Моя мама попыталась присоединиться к разговору, но не поняла ни слова, которое сказал мужчина. Мы добрались до дома и снова начали входить в дверь, и человек знал, что его отпуск там заканчивается. Не будет никакого подлинного Митлы и мескаля, потягивающего его, не там, во всяком случае. Он воспользовался последней попыткой, взял мою маму за руку, отвел ее в сторону и предпринял галантный поцелуй в щеку.

«Красивая, очень красивая женщина!» - сказал он.

Мы зашли внутрь, смеясь, но меня немного тошнило от общения с этим человеком, которое вписывалось в культурный опыт нашего парада гринго. Тем не менее, не было времени для социологического анализа или вины, так как все мы скоро собрались вокруг алтаря, и семья плакала, и снаружи гулял фейерверк, и моя семья плакала из-за смерти моих бабушки и дедушки, а потом мы пили пиво и ели крота вокруг стола на раскладных стульях, и гринго хвастался о том, как он купил ремень у крестьянина в Гватемале за «больше денег, чем тот парень когда-либо видел в своей жизни» и когда мой друг спросил, как крестьянин держал его штаны, гринго пожал плечами и сказал: «булавки или что-то».

Я не мог справиться с этим, не заставляя всех чувствовать себя немного неловко, поэтому мне пришлось встать и кружить вокруг ребенка, который почти так же восхищал притяжение гринго, как бабушка. Находясь в восприимчивом биологическом моменте в моей жизни, я не мог устоять перед ребенком.

Она была маленькой девочкой по имени Карлита, не обращая внимания на странность сияющих белых лиц, уставившихся на нее сверху вниз, дающих маленькие крики и игривые улыбки ее обожающей иностранную аудиторию. Я позволил ей немного сжать мой палец, а затем вышел наружу, туда, где моя сестра спаслась от все более удушающего обмена рассказами о путешествиях («Вы тоже были в этом месте в высокогорье Гватемалы? …»)

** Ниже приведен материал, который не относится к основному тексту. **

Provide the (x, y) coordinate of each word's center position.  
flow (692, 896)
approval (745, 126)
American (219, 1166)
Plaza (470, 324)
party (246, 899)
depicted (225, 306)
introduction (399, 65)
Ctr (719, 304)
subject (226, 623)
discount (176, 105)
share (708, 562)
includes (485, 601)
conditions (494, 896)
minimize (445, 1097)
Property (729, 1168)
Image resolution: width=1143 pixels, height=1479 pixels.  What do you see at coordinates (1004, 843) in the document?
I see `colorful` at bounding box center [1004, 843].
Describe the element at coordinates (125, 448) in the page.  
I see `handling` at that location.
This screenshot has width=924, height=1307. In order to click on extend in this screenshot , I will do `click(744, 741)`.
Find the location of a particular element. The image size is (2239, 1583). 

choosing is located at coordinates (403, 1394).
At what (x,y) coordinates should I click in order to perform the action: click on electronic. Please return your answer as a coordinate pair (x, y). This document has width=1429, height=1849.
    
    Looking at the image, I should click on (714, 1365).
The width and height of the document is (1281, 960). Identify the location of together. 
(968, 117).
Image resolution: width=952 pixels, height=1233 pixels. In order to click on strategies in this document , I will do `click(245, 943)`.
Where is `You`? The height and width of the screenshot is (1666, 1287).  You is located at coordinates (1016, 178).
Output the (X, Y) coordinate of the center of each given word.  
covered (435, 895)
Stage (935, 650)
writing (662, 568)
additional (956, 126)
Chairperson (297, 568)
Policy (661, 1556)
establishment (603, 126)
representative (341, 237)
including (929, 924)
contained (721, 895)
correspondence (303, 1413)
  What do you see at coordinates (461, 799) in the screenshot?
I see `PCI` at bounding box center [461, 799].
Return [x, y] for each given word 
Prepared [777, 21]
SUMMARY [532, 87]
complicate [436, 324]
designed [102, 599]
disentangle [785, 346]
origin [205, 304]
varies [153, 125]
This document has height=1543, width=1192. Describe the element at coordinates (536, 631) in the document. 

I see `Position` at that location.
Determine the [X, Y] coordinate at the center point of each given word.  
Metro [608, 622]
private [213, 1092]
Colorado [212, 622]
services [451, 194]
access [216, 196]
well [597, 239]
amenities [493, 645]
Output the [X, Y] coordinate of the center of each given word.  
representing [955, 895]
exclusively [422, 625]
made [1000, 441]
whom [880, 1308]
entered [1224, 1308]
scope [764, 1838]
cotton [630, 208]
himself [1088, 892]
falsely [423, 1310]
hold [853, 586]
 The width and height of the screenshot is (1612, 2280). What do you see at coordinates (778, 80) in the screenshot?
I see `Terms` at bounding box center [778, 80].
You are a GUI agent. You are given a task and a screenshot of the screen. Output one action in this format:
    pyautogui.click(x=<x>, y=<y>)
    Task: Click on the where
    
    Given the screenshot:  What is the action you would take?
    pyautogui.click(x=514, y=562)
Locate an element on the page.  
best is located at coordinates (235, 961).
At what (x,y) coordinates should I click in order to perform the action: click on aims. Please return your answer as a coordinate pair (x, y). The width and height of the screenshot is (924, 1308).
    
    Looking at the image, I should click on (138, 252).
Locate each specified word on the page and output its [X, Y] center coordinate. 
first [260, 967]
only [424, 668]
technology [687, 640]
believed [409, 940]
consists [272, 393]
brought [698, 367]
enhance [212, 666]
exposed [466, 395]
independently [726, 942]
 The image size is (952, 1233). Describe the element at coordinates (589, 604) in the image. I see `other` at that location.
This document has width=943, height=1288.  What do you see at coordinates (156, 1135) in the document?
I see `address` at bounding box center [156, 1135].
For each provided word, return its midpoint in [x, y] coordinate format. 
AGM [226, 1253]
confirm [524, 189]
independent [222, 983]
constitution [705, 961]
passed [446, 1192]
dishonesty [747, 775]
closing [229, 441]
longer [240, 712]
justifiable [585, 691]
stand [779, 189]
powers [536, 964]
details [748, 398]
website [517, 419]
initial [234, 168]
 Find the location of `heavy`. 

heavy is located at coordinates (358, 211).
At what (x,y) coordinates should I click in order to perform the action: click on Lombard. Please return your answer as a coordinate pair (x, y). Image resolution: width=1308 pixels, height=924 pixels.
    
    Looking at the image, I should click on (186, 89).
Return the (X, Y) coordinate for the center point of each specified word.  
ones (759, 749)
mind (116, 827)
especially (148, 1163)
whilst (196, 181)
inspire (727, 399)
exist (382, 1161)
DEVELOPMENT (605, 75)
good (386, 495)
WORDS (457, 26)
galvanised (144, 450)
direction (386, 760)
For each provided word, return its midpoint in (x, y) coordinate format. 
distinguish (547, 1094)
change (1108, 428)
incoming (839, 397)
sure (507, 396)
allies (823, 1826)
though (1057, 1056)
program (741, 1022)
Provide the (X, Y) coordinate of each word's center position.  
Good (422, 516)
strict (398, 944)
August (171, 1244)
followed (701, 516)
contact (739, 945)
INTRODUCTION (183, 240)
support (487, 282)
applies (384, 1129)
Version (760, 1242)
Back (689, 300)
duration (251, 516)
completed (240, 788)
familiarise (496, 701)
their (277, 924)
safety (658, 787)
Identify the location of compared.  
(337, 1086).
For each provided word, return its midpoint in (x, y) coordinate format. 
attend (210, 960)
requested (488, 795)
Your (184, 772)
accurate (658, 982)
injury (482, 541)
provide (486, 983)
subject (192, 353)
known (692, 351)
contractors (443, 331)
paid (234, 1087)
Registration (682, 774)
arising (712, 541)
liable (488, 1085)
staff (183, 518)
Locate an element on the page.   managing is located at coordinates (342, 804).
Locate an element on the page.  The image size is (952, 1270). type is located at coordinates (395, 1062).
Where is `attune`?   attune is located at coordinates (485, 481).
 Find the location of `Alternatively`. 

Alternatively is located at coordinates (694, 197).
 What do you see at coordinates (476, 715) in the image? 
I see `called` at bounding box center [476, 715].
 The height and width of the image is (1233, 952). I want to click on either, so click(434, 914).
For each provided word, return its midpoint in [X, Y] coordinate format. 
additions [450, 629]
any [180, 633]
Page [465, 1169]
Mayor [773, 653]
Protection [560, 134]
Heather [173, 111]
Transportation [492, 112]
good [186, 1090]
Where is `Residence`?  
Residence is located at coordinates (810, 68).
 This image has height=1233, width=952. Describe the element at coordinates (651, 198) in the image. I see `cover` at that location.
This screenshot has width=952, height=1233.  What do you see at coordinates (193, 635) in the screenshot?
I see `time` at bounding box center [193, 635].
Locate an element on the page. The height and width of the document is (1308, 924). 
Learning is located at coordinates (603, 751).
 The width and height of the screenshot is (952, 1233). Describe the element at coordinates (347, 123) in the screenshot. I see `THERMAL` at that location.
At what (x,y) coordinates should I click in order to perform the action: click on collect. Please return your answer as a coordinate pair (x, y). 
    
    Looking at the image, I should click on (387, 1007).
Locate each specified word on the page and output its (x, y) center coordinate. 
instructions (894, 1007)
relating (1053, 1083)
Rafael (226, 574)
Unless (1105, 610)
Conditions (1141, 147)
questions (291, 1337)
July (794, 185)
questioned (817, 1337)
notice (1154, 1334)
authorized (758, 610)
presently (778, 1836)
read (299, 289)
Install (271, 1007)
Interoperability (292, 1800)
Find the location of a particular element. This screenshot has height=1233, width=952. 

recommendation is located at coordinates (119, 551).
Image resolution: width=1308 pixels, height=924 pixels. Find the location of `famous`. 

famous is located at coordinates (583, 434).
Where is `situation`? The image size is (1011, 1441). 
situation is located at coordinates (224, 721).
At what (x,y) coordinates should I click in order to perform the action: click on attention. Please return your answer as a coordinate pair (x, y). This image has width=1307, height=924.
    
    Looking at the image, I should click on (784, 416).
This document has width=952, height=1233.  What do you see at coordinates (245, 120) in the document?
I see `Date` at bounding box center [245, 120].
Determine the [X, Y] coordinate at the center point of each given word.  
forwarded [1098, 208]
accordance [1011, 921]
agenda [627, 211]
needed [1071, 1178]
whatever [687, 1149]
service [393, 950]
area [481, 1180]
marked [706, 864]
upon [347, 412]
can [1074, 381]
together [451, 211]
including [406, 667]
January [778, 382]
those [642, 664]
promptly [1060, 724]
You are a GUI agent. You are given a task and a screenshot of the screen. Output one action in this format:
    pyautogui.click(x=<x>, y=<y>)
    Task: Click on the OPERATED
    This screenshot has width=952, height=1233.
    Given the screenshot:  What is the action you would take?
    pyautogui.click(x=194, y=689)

Был задний двор, лоскутная собачка и тихое чувство жизни, которое обычно происходит по пыльным дорогам.

Преподаватель испанского языка проинструктировал нас, что сеньоры в этом доме должны подумать о том, чтобы купить шарфы, и нам нравится. Это было похоже на голос за кадром National Geographic для детей, который рассказывал нам о наших впечатлениях, приоритетах и внимании в любой момент времени. Большинство людей выполнили инструкции закадрового комментария и купили шарфы, многие из них, и вскоре гринго были украшены яркими зелеными, розовыми и голубыми тонами, сияющими над их покупками.

Я отступил и заметил, и увидел в их лицах - пытаясь говорить на ломаном испанском с мексиканской бабушкой, примеряя шарфы, лаская материалы - отчаянная потребность в связи. Что-то, что-нибудь духовное, что-то «настоящее» могло бы сделать, они просто хотели быть частью этого.

Если бы они могли купить его за двадцать песо, это было бы огромным облегчением, миссия выполнена, и если бы они могли отдать эти деньги непосредственно этой мексиканской бабушке, это было бы как большой, сладкий глоток воды в пересохшей духовной пустыне американского рынка, повседневная американская жизнь.

Это было краткое облегчение от какого-то длительного отсоединения и разобщенности, и, возможно, это было все, что им было нужно, может быть, это была просто тщетная конструкция в мире, который стал настолько постмодернистским, что даже освобождение от коммодификации вернулось к большей коммодификации, но также могло были искрой, признаком чего-то гораздо большего. Признак стремления к определенной взаимосвязи между людьми, традициями и верованиями за пределами области того, что можно продавать, покупать и продавать.

Сколько из тех колумбийских сапог, пиджаков и футболок было сделано где-то в Камбодже пятилетним ребенком, и все же их владельцы были настолько отчаянными, чтобы получить хоть немного связи здесь, чтобы почувствовать, что этот акт покупки был благородный и помог сохранить и уважать то, что они почитали и даже, возможно, завидовали.

Вместо того, чтобы рассматривать этот парадокс как ироничный, я хотел видеть в нем надежду - желание участвовать и уважать эту культуру и ее людей, проявить благодарность и уважение к ней, перекрывая слепые, разрозненные и независимые решения которые идут в покупку пары штанов в Target. Возможно, первое узурпирует второе или, по крайней мере, поставит под сомнение это.